● **Assigned task**:
Write out, exactly as they stand, the line containing "You are a computer-use agent. 2400x1260" and all subsequent lines up to and including the final line of the records.

● **Available records**:
Content starts

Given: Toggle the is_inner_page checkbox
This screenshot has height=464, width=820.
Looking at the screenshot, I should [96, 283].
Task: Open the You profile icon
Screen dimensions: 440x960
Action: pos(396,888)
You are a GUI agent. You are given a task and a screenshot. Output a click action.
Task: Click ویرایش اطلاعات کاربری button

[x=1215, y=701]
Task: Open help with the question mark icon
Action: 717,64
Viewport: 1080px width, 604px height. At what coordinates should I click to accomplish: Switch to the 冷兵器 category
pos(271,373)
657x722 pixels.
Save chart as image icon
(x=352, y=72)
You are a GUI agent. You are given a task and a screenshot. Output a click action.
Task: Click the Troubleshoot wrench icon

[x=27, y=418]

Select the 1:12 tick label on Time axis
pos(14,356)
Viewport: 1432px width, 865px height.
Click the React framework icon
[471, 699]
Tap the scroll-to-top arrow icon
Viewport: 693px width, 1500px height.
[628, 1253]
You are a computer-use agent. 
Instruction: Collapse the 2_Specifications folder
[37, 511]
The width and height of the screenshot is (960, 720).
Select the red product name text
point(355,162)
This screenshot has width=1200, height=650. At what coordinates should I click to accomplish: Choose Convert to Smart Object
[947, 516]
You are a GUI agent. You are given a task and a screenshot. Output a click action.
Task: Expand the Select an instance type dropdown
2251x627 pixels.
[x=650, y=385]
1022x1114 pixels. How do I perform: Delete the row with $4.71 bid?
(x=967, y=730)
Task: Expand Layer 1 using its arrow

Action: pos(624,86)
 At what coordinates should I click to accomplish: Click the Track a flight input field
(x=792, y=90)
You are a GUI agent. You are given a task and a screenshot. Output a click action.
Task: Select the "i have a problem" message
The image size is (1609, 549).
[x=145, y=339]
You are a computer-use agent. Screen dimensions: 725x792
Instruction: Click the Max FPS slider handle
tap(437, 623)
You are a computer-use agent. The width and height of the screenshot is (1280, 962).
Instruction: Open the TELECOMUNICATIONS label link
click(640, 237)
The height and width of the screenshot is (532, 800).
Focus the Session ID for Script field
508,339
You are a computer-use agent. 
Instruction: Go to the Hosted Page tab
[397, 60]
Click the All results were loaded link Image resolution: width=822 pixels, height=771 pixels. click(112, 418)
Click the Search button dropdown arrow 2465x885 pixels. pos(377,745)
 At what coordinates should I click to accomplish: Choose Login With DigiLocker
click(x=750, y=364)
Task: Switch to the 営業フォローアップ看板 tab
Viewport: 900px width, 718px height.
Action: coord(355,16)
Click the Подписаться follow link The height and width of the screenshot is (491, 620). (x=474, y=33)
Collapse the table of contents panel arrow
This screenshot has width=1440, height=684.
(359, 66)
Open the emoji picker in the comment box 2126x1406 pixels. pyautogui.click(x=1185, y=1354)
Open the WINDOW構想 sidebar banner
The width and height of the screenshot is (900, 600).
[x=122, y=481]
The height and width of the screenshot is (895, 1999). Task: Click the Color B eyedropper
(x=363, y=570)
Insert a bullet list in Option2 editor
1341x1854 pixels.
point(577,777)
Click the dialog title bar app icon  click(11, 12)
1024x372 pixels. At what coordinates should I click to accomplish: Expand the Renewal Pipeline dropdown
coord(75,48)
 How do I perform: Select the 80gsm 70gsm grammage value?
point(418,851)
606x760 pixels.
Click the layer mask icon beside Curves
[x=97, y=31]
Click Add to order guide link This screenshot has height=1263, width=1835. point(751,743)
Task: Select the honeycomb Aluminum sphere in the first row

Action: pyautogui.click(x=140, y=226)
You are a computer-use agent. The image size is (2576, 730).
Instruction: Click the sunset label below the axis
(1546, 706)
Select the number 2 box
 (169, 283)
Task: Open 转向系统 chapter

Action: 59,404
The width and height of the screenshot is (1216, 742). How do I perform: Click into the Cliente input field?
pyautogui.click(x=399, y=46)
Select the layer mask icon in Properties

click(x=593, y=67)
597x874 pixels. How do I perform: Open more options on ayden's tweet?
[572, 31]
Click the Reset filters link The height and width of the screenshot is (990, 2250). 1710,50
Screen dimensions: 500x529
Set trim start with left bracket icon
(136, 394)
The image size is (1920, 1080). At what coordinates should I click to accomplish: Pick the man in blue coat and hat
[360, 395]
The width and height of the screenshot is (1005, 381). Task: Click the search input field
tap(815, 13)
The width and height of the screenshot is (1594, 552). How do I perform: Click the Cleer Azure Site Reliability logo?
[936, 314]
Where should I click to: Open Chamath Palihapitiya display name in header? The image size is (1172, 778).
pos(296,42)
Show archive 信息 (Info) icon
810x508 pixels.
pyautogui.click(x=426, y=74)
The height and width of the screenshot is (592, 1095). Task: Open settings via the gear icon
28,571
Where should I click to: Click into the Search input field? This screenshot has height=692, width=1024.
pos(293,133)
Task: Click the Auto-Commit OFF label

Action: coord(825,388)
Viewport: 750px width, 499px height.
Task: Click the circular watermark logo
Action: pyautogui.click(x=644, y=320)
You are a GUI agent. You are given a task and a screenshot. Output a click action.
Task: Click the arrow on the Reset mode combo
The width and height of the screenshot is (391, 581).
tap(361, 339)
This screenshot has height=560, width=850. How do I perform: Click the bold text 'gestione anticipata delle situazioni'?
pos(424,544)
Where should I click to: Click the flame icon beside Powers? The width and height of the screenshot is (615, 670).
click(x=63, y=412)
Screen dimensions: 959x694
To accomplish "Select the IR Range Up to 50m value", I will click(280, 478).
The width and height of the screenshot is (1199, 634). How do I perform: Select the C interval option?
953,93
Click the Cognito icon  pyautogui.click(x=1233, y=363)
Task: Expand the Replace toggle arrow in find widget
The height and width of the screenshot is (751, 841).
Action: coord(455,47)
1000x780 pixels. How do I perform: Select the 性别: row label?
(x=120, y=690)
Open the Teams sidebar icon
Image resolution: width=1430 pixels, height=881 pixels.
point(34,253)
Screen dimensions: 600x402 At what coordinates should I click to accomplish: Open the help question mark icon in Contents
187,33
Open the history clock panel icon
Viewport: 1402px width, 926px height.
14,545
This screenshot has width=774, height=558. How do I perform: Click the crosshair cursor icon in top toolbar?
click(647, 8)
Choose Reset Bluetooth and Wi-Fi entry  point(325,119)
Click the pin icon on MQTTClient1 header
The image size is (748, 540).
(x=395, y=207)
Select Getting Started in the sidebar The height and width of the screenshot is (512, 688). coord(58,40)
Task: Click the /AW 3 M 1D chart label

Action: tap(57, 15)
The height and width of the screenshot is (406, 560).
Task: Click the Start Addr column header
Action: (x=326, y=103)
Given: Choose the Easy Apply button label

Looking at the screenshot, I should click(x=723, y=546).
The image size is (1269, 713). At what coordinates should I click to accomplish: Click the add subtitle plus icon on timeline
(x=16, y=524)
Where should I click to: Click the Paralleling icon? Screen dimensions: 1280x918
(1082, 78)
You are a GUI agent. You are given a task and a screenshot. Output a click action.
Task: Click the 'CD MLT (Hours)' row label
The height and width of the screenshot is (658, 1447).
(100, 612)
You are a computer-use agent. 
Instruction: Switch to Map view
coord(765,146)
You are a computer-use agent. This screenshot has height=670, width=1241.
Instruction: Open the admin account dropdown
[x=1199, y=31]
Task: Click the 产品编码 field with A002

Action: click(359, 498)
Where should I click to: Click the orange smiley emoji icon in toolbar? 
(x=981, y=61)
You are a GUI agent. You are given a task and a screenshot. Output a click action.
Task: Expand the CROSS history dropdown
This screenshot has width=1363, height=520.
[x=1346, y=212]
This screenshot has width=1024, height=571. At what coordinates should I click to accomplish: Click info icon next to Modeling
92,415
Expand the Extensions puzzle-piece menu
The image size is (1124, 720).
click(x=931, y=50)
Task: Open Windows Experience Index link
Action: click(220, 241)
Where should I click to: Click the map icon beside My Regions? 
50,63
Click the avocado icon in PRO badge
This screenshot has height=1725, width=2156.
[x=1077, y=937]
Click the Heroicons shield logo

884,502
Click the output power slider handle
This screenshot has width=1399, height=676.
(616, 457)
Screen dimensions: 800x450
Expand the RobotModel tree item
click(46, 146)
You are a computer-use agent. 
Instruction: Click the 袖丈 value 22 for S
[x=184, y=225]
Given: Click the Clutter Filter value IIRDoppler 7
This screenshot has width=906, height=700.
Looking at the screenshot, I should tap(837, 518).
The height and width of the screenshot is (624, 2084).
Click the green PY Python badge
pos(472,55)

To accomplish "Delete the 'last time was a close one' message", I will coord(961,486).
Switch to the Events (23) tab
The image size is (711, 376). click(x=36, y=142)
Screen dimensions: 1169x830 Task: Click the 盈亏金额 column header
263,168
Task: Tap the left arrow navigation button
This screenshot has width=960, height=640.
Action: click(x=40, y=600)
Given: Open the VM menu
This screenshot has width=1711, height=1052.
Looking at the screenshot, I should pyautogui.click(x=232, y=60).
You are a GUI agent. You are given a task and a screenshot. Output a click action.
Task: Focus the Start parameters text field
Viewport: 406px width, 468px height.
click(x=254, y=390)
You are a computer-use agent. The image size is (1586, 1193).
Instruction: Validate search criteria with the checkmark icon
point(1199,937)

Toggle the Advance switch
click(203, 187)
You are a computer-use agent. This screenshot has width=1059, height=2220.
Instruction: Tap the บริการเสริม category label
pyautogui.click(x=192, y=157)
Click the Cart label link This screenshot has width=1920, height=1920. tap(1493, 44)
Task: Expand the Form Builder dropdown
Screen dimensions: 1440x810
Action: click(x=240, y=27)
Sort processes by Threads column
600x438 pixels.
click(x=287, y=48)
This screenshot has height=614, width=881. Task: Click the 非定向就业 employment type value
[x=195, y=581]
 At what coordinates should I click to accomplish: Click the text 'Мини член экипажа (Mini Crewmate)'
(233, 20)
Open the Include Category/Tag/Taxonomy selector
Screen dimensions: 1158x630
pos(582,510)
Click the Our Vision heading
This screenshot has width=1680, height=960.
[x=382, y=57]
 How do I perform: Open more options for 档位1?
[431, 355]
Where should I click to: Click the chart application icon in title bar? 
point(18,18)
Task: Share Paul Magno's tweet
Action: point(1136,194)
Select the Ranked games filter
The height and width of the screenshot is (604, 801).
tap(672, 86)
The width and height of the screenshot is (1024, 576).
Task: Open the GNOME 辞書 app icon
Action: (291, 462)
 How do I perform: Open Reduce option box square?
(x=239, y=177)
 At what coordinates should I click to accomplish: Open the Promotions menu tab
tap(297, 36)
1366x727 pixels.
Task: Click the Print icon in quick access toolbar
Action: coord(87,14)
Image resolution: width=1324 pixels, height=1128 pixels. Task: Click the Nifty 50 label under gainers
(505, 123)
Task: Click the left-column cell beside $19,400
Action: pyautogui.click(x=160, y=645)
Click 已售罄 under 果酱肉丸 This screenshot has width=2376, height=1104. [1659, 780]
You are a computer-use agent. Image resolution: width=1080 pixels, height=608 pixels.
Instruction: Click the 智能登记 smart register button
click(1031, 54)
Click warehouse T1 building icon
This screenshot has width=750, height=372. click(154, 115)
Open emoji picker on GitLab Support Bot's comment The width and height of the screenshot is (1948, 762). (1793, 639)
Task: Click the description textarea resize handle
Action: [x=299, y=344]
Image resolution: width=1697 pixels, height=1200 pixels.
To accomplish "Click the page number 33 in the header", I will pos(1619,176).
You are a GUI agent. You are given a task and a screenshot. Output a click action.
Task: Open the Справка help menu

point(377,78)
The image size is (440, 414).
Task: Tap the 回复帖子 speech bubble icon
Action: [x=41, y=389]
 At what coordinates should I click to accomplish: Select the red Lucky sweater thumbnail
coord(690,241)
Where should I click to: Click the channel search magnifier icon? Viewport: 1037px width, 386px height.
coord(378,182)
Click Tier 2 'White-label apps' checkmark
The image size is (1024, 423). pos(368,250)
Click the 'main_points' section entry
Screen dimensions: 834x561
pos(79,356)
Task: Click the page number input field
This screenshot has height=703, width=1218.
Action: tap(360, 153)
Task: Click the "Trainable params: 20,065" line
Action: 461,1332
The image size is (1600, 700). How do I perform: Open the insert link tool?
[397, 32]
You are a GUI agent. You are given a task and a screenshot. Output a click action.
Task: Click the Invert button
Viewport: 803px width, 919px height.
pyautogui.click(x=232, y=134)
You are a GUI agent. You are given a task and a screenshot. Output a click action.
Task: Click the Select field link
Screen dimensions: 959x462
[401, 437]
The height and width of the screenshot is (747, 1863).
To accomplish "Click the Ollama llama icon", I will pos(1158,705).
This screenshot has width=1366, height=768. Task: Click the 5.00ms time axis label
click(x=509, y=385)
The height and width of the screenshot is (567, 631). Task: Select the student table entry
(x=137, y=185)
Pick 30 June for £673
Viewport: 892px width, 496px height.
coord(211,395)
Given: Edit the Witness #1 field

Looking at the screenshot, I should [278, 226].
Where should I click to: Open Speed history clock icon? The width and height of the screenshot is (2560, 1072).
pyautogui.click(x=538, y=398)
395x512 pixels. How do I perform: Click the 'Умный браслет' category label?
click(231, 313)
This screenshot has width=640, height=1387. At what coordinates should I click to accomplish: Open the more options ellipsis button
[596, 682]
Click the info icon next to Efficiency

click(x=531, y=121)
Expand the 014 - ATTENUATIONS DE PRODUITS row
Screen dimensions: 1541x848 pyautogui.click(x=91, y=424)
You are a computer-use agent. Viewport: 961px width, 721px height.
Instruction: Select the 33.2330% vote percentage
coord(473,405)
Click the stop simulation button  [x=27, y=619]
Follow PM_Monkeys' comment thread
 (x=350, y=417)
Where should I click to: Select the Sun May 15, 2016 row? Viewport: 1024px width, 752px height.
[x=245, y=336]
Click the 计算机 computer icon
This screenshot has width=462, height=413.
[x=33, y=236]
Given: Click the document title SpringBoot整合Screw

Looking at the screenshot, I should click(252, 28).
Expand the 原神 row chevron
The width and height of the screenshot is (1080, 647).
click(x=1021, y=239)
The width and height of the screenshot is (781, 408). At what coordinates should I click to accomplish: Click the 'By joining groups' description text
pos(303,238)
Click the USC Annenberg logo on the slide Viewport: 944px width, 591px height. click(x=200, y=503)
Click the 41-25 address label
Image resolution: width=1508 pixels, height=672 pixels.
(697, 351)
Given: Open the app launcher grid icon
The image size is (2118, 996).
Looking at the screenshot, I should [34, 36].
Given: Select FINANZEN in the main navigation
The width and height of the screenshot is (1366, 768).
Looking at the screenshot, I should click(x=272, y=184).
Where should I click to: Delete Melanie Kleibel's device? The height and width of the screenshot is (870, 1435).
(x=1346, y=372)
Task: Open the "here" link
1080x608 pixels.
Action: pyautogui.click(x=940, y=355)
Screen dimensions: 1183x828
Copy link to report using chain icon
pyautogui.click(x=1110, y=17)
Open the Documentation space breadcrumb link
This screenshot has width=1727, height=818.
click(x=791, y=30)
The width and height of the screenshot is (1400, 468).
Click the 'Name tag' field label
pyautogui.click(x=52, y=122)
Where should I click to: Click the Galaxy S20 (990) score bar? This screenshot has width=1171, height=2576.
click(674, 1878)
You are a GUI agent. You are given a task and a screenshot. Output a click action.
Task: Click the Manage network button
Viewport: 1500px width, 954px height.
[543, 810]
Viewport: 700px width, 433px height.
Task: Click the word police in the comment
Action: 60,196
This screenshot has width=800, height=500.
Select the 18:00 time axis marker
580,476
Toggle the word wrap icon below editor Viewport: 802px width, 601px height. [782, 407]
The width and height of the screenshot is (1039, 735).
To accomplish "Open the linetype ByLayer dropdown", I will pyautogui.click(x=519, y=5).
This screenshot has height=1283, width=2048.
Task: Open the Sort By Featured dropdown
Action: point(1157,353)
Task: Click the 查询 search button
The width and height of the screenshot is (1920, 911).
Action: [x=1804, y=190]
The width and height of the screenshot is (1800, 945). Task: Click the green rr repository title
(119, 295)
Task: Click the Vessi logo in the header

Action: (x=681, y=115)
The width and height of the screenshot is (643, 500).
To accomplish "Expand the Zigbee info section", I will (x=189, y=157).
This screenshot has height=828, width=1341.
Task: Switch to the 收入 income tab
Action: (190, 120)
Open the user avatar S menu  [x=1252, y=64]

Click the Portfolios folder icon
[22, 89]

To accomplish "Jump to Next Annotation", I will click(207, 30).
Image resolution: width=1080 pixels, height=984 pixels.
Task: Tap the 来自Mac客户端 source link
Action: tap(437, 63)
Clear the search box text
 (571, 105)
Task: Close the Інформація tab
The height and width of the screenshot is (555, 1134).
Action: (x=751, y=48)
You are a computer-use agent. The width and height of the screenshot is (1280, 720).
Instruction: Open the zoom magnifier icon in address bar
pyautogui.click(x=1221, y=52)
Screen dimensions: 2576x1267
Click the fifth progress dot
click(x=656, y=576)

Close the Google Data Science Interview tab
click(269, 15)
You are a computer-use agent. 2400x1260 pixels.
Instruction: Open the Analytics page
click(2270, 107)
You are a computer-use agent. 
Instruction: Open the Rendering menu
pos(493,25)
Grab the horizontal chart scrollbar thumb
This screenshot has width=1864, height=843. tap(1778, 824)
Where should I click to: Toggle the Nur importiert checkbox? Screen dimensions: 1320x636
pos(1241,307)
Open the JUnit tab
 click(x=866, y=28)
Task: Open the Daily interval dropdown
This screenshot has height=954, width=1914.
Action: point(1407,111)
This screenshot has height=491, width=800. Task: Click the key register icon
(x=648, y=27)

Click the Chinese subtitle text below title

Content ends

● **Expected output**:
You are a computer-use agent. 2400x1260 pixels.
Instruction: Open the Analytics page
click(2270, 107)
You are a computer-use agent. 
Instruction: Open the Rendering menu
pos(493,25)
Grab the horizontal chart scrollbar thumb
This screenshot has width=1864, height=843. tap(1778, 824)
Where should I click to: Toggle the Nur importiert checkbox? Screen dimensions: 1320x636
pos(1241,307)
Open the JUnit tab
 click(x=866, y=28)
Task: Open the Daily interval dropdown
This screenshot has height=954, width=1914.
Action: point(1407,111)
This screenshot has height=491, width=800. Task: Click the key register icon
(x=648, y=27)

Click the Chinese subtitle text below title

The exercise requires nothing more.